Work required
Could you output, word for word, only the lines from the line with "Select Change to Quote in the toolbar" to the end of the entries, including both ends? Omit the pictures.

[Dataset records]

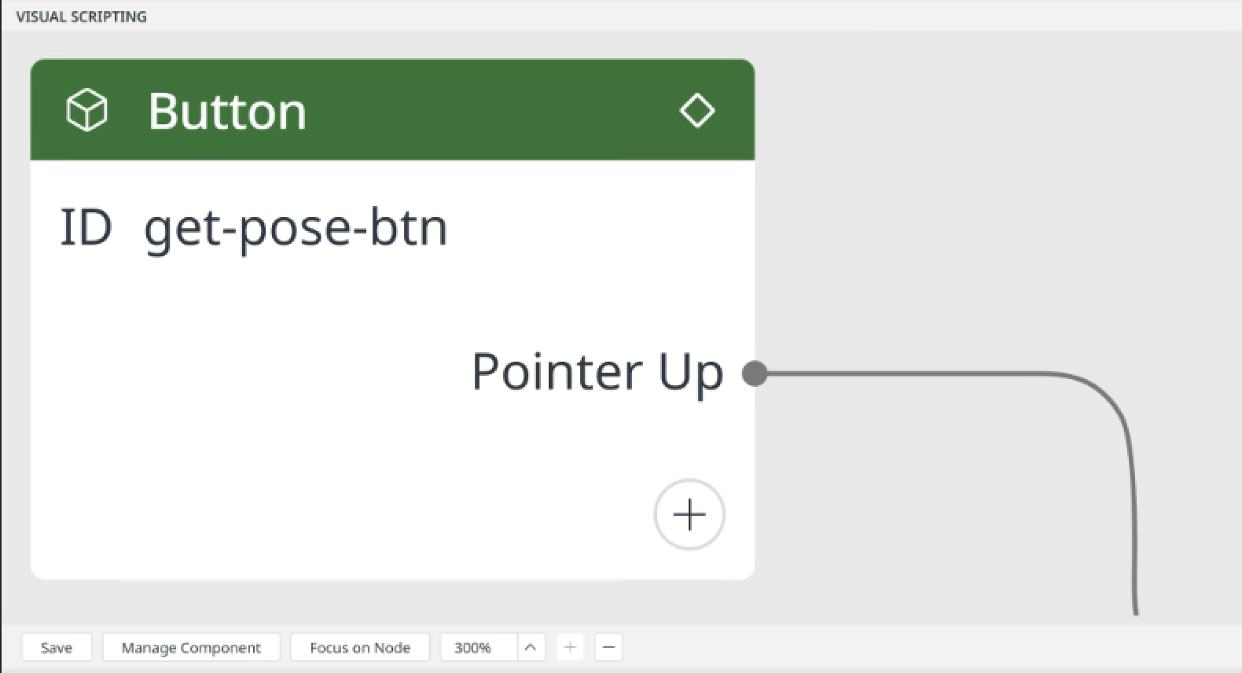Add a new port with the circled plus

coord(689,515)
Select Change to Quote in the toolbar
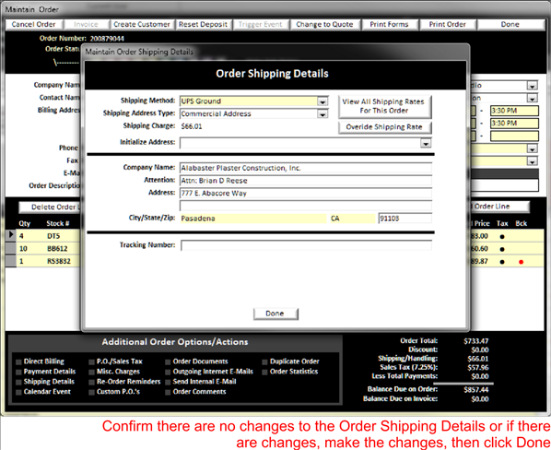 point(324,25)
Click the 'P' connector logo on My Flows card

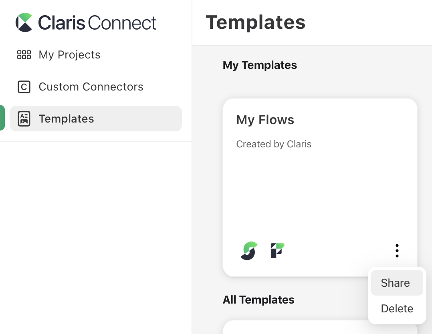coord(277,250)
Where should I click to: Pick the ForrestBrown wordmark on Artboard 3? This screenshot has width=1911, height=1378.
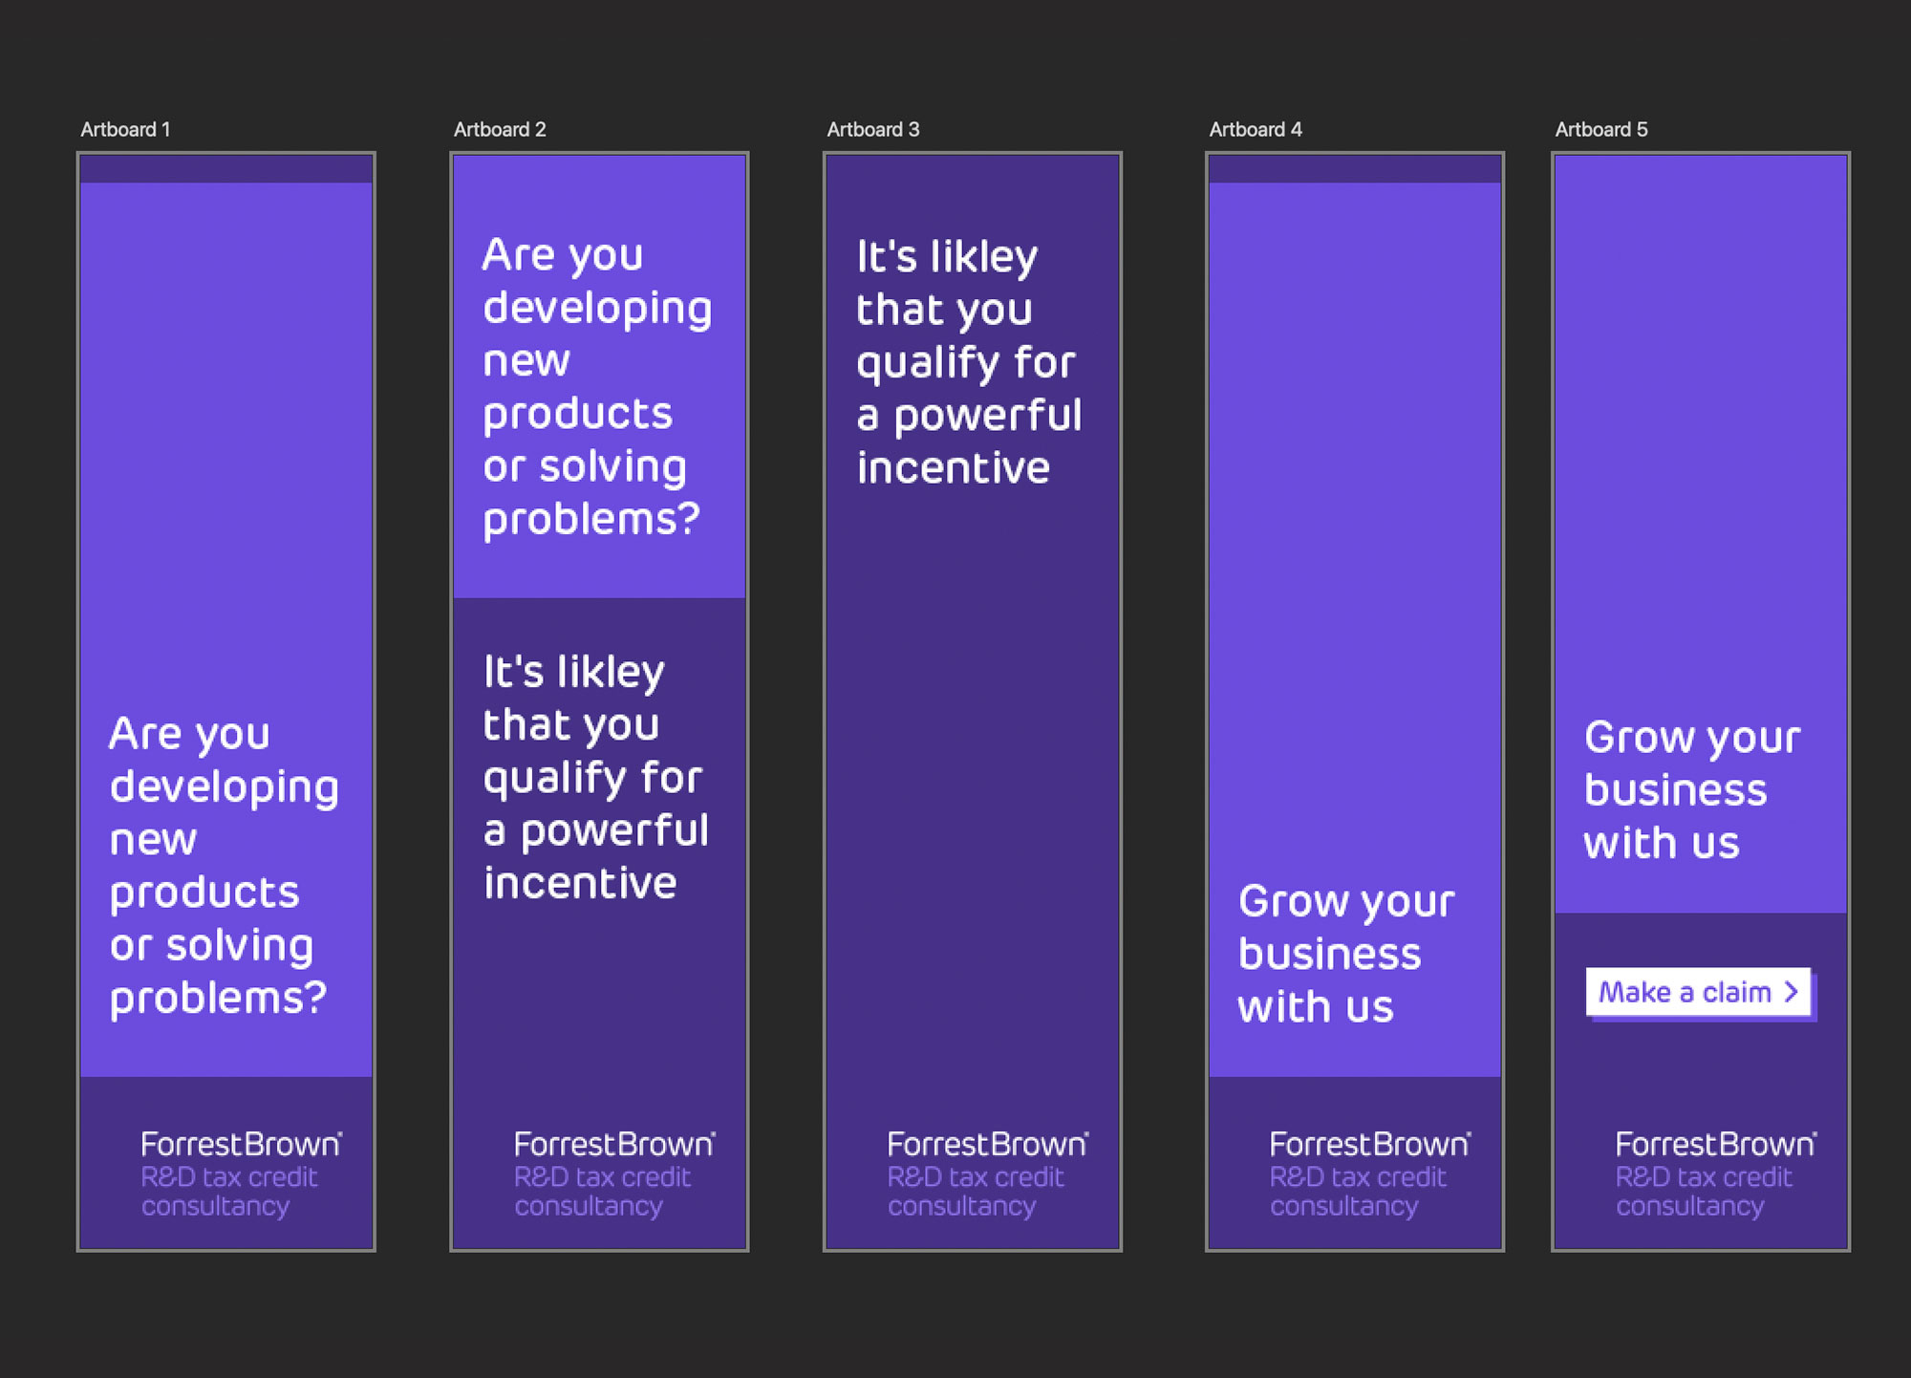click(987, 1144)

Your solution
Select Change to Quote in the toolbar
 point(324,25)
Click the 'P' connector logo on My Flows card

coord(277,250)
Where should I click to: Pick the ForrestBrown wordmark on Artboard 3? This screenshot has width=1911, height=1378.
click(987, 1144)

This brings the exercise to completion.